Many of us humans empathize with both owls and mice. This winter, as owls desperately tried to reach mice under crusted snow, I felt sad that they didn’t know about my basement, where deer mice seemed to be thriving in my bird seed bin. I kicked them outside, except during cold spells when I took pity and temporarily harbored a few in an aquarium. One is now my personal pet, entertaining me with her perky expression and satellite-dish ears. Deer mice are not only owl food—they’re also shrike, hawk, weasel, fox, coyote, and cat food—so they’ re mistrustful and show little curiosity, but my little one is becoming pleasingly confiding when “Mrs. Hands” appears in her cage. Even though I like mice, the few times I’ve watched owls take them in the wild, l haven’t felt particularly sorry for the mice.

In March, I held a Boreal Owl overnight to transport to the Raptor Center. After holding that emaciated creature in my hands, its desperate eyes meeting my own, I had no qualms about getting a live mouse from Dave Evans to feed it. The owl killed the mouse instantly but was too weak to eat it—it could only manage lactated Ringer’s solution mixed with baby food.

Dave sent me home with another live mouse, but I must admit my relief when the owl didn’t take it. I didn’t feel sorry for the dead mouse even though it was wasted—all my sympathies were with the owl. If another starving owl appeared today, l probably could feed it live mice, but not my mouse.

Something happens to many of us humans when our eyes meet the eyes of another creature—even a mouse. In the movie Babe, the moment the farmer and the pig regarded each other, “for a fleeting moment something passed between them, a faint sense of some common destiny.” We humans, as omnivores who nurture our own helpless young, come by our empathy for both predator and prey naturally.

When I’m watching a flock of waxwings swirling through the sky above the Lakewood Pumping Station, I feel a surge of surprised outrage when a Merlin rushes in to grab one. But when I’m watching a Merlin cruise at top speed through the air and suddenly dive-bomb some waxwings, I feel a thrill of excitement and appreciation.

This ambivalence holds a delicate, uneasy balance—! know birders who’ve thrown rocks at owls or hawks attacking smaller birds, and I also know one guy who normally loves little birds yet once grabbed a live chickadee to offer to a hungry Boreal Owl in his yard. Although most of us have done neither, we can probably envision at least one scenario in which we could be the rock thrower or maybe even the chickadee killer. A few birders glorify predation, taking macabre pleasure in the bloody work, but most of us find the killing repugnant, even if necessary and good. I’m grateful I wasn’t with Kim Eckert when he watched a Boreal Owl take on a flying squirrel—the owl ultimately won, but it was a long, hard-fought battle and I don’ t know where my sympathies would have fallen.

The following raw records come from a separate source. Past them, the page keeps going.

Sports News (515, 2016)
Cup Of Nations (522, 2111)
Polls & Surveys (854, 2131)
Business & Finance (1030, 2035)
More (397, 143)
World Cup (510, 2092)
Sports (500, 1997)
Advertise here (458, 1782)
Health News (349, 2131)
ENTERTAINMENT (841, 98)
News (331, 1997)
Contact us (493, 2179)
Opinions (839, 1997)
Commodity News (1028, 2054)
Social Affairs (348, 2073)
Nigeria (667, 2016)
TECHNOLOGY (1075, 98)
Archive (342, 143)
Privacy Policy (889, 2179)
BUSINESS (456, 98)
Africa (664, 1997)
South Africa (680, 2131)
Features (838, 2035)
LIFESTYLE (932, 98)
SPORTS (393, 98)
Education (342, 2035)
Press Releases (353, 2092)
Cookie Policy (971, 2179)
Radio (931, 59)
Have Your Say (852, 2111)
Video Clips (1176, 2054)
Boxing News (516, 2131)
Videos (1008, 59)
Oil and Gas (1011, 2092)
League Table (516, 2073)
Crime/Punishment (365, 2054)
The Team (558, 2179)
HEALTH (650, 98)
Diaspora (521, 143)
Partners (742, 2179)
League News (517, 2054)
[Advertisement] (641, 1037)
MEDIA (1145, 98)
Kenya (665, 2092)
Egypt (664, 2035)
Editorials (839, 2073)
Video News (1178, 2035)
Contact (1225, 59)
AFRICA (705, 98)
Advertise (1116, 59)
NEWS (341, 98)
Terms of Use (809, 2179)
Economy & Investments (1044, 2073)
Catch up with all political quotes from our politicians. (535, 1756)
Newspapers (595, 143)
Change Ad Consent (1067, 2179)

I never before considered keeping an owl in my house for any length of time, but after my Boreal Owl experience, I’ve decided to apply for a permit to keep an unreleasable Boreal or Saw-whet Owl for educational programs. I simply couldn’t raise mice, or even keep them a few days, without developing compassion for them, which is inconsistent with keeping an owl.

Fortunately, captive owls readily take to dead mice—I don’t mind defrosting them, though my family may want me to get my own personal kitchen. Meanwhile, my little deer mouse is thriving. I’m calling her “Reprieve.”